Podría, por supueso, dejar la peli a medias, poner otra, olvidarme de que una vez fuimos presentados. Pero como soy un cinéfilo obtuso y cabezón, insisto en ella y me doy de hostias contra el muro, como si cumpliera penitencia por el pecado gordísimo de haberme dejado liar, o de haber entendido mal las críticas de los expertos. Luego me fallan las fuerzas, maldigo mi suerte, y al final llamo al doble que dormitaba su sueño debajo de mi cama, en la vaina alienígena. Y yo, felizmente suplantado, me piro por esos mundos virtuales a dormitar sueños y a hacer cábalas sobre mi vida.

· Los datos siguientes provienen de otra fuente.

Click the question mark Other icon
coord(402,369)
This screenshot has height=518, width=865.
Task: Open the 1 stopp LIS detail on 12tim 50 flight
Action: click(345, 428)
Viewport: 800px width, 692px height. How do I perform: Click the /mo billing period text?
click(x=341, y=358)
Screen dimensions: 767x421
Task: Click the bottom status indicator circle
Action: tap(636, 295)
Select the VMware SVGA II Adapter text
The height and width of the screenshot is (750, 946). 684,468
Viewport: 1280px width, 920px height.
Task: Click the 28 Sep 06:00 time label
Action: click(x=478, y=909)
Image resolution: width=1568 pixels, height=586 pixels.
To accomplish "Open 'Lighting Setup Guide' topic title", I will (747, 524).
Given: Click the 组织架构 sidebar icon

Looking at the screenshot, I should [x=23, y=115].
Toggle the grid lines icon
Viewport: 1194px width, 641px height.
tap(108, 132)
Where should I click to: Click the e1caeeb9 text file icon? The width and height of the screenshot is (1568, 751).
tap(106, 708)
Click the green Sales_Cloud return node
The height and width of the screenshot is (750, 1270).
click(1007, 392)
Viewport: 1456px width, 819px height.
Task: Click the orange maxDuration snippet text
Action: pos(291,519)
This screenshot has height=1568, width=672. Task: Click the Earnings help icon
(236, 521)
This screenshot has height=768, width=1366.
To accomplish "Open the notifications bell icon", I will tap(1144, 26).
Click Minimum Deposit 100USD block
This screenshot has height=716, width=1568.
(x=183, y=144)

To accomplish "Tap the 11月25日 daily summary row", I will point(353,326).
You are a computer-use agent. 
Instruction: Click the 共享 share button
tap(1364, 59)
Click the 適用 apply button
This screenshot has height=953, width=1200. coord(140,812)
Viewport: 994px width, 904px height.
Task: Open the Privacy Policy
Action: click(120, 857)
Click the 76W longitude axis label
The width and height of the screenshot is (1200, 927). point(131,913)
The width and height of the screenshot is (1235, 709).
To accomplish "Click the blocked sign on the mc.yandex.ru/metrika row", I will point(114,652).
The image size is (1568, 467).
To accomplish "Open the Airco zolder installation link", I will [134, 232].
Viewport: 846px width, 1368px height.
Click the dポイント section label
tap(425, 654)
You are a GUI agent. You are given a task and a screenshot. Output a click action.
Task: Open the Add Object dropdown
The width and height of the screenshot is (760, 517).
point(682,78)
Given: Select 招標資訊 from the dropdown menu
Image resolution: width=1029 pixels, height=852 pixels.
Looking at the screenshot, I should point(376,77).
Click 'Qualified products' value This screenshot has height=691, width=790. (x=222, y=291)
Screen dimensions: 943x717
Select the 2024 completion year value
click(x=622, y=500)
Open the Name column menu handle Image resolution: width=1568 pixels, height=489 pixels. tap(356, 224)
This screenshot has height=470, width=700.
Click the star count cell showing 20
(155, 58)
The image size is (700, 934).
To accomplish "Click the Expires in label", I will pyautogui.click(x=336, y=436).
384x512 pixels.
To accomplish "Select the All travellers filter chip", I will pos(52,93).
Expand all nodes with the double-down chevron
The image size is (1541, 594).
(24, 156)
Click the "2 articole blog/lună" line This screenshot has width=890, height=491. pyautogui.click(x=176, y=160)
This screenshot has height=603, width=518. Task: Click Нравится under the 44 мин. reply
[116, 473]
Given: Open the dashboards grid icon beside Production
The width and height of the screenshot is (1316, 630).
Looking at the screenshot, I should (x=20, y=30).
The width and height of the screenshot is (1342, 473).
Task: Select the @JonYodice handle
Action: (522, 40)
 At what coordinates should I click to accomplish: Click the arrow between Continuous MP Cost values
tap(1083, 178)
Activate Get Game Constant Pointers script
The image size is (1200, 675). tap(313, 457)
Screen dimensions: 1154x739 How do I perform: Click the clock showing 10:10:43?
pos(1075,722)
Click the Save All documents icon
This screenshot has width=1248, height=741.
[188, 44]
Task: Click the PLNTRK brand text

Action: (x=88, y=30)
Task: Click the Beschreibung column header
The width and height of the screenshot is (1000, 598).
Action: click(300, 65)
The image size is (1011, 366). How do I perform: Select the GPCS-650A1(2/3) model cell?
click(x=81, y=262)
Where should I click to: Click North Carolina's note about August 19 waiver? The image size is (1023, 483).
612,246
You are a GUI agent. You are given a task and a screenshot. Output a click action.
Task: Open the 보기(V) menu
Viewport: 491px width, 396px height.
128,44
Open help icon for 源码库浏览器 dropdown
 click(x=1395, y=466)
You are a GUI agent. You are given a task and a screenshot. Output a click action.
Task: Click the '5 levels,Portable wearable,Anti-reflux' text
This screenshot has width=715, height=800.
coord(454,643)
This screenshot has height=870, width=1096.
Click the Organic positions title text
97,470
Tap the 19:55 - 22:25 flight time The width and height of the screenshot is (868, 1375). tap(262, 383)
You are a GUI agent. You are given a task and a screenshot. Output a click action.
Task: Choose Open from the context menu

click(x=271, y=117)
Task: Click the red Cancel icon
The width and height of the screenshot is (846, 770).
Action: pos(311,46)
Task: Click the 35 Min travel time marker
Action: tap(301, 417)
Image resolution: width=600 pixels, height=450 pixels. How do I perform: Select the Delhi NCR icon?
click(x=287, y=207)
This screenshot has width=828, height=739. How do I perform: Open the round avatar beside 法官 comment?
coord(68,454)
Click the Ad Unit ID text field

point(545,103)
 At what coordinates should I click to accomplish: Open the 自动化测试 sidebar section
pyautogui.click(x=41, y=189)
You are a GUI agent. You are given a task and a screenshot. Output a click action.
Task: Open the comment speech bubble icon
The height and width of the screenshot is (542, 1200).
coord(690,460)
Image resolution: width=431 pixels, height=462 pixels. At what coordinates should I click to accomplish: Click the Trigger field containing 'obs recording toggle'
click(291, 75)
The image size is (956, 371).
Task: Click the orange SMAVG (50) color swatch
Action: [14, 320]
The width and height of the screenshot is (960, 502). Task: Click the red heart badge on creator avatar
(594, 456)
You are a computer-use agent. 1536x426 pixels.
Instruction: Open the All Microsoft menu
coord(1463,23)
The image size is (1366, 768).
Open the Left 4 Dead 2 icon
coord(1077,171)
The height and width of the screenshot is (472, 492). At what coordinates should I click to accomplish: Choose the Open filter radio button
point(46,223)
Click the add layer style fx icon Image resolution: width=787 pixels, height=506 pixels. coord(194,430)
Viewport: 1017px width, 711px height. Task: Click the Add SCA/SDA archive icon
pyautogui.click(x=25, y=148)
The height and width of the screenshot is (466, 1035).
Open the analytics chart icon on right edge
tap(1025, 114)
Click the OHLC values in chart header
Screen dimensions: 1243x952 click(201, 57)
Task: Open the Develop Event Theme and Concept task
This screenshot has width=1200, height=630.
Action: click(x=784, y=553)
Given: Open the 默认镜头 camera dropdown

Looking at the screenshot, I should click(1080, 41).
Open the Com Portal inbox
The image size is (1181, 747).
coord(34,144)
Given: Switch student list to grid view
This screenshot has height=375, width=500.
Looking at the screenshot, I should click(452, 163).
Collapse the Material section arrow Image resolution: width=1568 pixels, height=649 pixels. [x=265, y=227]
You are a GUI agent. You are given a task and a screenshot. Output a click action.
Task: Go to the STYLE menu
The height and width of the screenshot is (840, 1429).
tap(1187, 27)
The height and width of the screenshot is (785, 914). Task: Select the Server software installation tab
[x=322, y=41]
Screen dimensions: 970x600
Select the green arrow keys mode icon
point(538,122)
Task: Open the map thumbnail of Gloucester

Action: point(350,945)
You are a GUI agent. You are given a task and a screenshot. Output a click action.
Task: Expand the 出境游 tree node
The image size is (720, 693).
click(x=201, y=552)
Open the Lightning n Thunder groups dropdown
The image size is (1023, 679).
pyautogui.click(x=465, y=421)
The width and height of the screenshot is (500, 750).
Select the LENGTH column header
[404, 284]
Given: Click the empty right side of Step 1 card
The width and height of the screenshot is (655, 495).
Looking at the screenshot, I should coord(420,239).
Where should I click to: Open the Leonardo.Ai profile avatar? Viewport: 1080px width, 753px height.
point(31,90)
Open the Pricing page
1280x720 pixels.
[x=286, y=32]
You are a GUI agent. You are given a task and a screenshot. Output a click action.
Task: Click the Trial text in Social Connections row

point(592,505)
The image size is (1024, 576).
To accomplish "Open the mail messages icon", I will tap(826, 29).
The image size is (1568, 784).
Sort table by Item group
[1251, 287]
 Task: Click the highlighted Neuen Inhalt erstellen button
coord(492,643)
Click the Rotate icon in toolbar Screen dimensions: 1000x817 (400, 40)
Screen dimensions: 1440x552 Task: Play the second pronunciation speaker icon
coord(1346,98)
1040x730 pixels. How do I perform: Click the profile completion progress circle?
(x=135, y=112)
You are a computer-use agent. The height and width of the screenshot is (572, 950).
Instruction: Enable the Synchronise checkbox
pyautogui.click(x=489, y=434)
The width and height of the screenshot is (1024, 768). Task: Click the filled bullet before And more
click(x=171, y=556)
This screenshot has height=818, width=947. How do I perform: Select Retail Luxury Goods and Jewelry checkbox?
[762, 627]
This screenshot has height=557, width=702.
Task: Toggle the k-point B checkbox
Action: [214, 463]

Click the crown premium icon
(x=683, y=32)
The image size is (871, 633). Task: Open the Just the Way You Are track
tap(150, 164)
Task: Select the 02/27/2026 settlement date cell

    Dos horas más tarde, con cuatro cosas que el becario me cuenta, me pongo a escribir estas críticas que suelen salirse –a la fuerza- por la tangente, para disimular mi deserción y mi bostezo. Que no entran en el meollo de la película porque la película, en realidad, tampoco tiene meollo alguno. Sólo una sarta de imágenes violentas que pretenden epatar al espectador moderno, cuando el espectador moderno ya está hasta los huevos de estos cosquilleos, de estos jugueteos de la adolescencia, y sólo desea que le cuenten algo coherente, bien construido, al estilo de los viejos y denostados clásicos.